# Goal
Convert the entries below into a Markdown table with the columns Row and Content. Number each line in Row, put the line itself in Content, and leave out blank lines.

++++++++

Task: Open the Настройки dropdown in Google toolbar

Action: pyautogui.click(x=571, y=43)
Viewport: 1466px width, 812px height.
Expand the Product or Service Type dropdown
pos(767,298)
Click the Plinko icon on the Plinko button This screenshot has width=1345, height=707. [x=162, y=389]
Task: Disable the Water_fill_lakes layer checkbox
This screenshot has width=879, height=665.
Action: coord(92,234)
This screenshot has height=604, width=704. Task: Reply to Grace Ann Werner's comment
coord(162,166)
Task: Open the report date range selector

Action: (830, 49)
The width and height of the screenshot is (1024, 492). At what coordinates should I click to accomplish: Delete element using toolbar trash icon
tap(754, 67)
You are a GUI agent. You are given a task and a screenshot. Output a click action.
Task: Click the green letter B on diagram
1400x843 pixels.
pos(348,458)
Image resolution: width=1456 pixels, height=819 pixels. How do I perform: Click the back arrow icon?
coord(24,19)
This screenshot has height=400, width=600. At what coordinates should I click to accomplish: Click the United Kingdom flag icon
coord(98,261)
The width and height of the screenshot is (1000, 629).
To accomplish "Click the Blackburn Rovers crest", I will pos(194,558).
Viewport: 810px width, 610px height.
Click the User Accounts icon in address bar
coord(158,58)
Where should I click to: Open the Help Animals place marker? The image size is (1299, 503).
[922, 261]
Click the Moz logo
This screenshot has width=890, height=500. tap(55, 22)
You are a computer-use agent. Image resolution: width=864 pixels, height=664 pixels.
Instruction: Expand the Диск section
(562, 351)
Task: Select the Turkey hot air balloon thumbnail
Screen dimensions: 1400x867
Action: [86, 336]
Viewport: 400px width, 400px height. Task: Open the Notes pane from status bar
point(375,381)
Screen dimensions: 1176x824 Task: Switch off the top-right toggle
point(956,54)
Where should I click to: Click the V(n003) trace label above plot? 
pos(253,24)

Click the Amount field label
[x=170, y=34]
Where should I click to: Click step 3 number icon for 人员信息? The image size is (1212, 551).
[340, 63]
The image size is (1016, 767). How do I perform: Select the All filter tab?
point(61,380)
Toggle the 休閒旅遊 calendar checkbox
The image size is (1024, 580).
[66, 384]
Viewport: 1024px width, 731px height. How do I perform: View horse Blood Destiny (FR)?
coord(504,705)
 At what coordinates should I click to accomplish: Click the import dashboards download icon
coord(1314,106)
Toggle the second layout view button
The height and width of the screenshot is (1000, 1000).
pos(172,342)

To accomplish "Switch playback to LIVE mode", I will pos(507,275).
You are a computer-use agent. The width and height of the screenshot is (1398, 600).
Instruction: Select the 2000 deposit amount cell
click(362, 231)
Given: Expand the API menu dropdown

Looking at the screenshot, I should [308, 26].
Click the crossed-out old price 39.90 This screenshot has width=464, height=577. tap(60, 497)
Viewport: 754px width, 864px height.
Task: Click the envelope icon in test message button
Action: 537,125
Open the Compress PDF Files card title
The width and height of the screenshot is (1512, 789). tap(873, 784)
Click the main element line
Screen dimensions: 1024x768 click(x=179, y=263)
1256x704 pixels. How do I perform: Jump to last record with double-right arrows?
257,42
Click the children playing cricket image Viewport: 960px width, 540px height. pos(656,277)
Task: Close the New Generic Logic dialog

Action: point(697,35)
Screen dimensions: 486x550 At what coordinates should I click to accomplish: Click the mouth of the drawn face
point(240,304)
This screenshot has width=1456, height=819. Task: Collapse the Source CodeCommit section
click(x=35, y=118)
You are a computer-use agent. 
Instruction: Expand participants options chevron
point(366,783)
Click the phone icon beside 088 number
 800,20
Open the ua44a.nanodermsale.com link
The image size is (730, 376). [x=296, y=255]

++++++++

# Task solution
| Row | Content |
|---|---|
| 1 | Task: Open the Настройки dropdown in Google toolbar |
| 2 | Action: pyautogui.click(x=571, y=43) |
| 3 | Viewport: 1466px width, 812px height. |
| 4 | Expand the Product or Service Type dropdown |
| 5 | pos(767,298) |
| 6 | Click the Plinko icon on the Plinko button This screenshot has width=1345, height=707. [x=162, y=389] |
| 7 | Task: Disable the Water_fill_lakes layer checkbox |
| 8 | This screenshot has width=879, height=665. |
| 9 | Action: coord(92,234) |
| 10 | This screenshot has height=604, width=704. Task: Reply to Grace Ann Werner's comment |
| 11 | coord(162,166) |
| 12 | Task: Open the report date range selector |
| 13 | Action: (830, 49) |
| 14 | The width and height of the screenshot is (1024, 492). At what coordinates should I click to accomplish: Delete element using toolbar trash icon |
| 15 | tap(754, 67) |
| 16 | You are a GUI agent. You are given a task and a screenshot. Output a click action. |
| 17 | Task: Click the green letter B on diagram |
| 18 | 1400x843 pixels. |
| 19 | pos(348,458) |
| 20 | Image resolution: width=1456 pixels, height=819 pixels. How do I perform: Click the back arrow icon? |
| 21 | coord(24,19) |
| 22 | This screenshot has height=400, width=600. At what coordinates should I click to accomplish: Click the United Kingdom flag icon |
| 23 | coord(98,261) |
| 24 | The width and height of the screenshot is (1000, 629). |
| 25 | To accomplish "Click the Blackburn Rovers crest", I will pos(194,558). |
| 26 | Viewport: 810px width, 610px height. |
| 27 | Click the User Accounts icon in address bar |
| 28 | coord(158,58) |
| 29 | Where should I click to: Open the Help Animals place marker? The image size is (1299, 503). |
| 30 | [922, 261] |
| 31 | Click the Moz logo |
| 32 | This screenshot has width=890, height=500. tap(55, 22) |
| 33 | You are a computer-use agent. Image resolution: width=864 pixels, height=664 pixels. |
| 34 | Instruction: Expand the Диск section |
| 35 | (562, 351) |
| 36 | Task: Select the Turkey hot air balloon thumbnail |
| 37 | Screen dimensions: 1400x867 |
| 38 | Action: [86, 336] |
| 39 | Viewport: 400px width, 400px height. Task: Open the Notes pane from status bar |
| 40 | point(375,381) |
| 41 | Screen dimensions: 1176x824 Task: Switch off the top-right toggle |
| 42 | point(956,54) |
| 43 | Where should I click to: Click the V(n003) trace label above plot?  |
| 44 | pos(253,24) |
| 45 | Click the Amount field label |
| 46 | [x=170, y=34] |
| 47 | Where should I click to: Click step 3 number icon for 人员信息? The image size is (1212, 551). |
| 48 | [340, 63] |
| 49 | The image size is (1016, 767). How do I perform: Select the All filter tab? |
| 50 | point(61,380) |
| 51 | Toggle the 休閒旅遊 calendar checkbox |
| 52 | The image size is (1024, 580). |
| 53 | [66, 384] |
| 54 | Viewport: 1024px width, 731px height. How do I perform: View horse Blood Destiny (FR)? |
| 55 | coord(504,705) |
| 56 |  At what coordinates should I click to accomplish: Click the import dashboards download icon |
| 57 | coord(1314,106) |
| 58 | Toggle the second layout view button |
| 59 | The height and width of the screenshot is (1000, 1000). |
| 60 | pos(172,342) |
| 61 | To accomplish "Switch playback to LIVE mode", I will pos(507,275). |
| 62 | You are a computer-use agent. The width and height of the screenshot is (1398, 600). |
| 63 | Instruction: Select the 2000 deposit amount cell |
| 64 | click(362, 231) |
| 65 | Given: Expand the API menu dropdown |
| 66 | Looking at the screenshot, I should [308, 26]. |
| 67 | Click the crossed-out old price 39.90 This screenshot has width=464, height=577. tap(60, 497) |
| 68 | Viewport: 754px width, 864px height. |
| 69 | Task: Click the envelope icon in test message button |
| 70 | Action: 537,125 |
| 71 | Open the Compress PDF Files card title |
| 72 | The width and height of the screenshot is (1512, 789). tap(873, 784) |
| 73 | Click the main element line |
| 74 | Screen dimensions: 1024x768 click(x=179, y=263) |
| 75 | 1256x704 pixels. How do I perform: Jump to last record with double-right arrows? |
| 76 | 257,42 |
| 77 | Click the children playing cricket image Viewport: 960px width, 540px height. pos(656,277) |
| 78 | Task: Close the New Generic Logic dialog |
| 79 | Action: point(697,35) |
| 80 | Screen dimensions: 486x550 At what coordinates should I click to accomplish: Click the mouth of the drawn face |
| 81 | point(240,304) |
| 82 | This screenshot has width=1456, height=819. Task: Collapse the Source CodeCommit section |
| 83 | click(x=35, y=118) |
| 84 | You are a computer-use agent.  |
| 85 | Instruction: Expand participants options chevron |
| 86 | point(366,783) |
| 87 | Click the phone icon beside 088 number |
| 88 |  800,20 |
| 89 | Open the ua44a.nanodermsale.com link |
| 90 | The image size is (730, 376). [x=296, y=255] |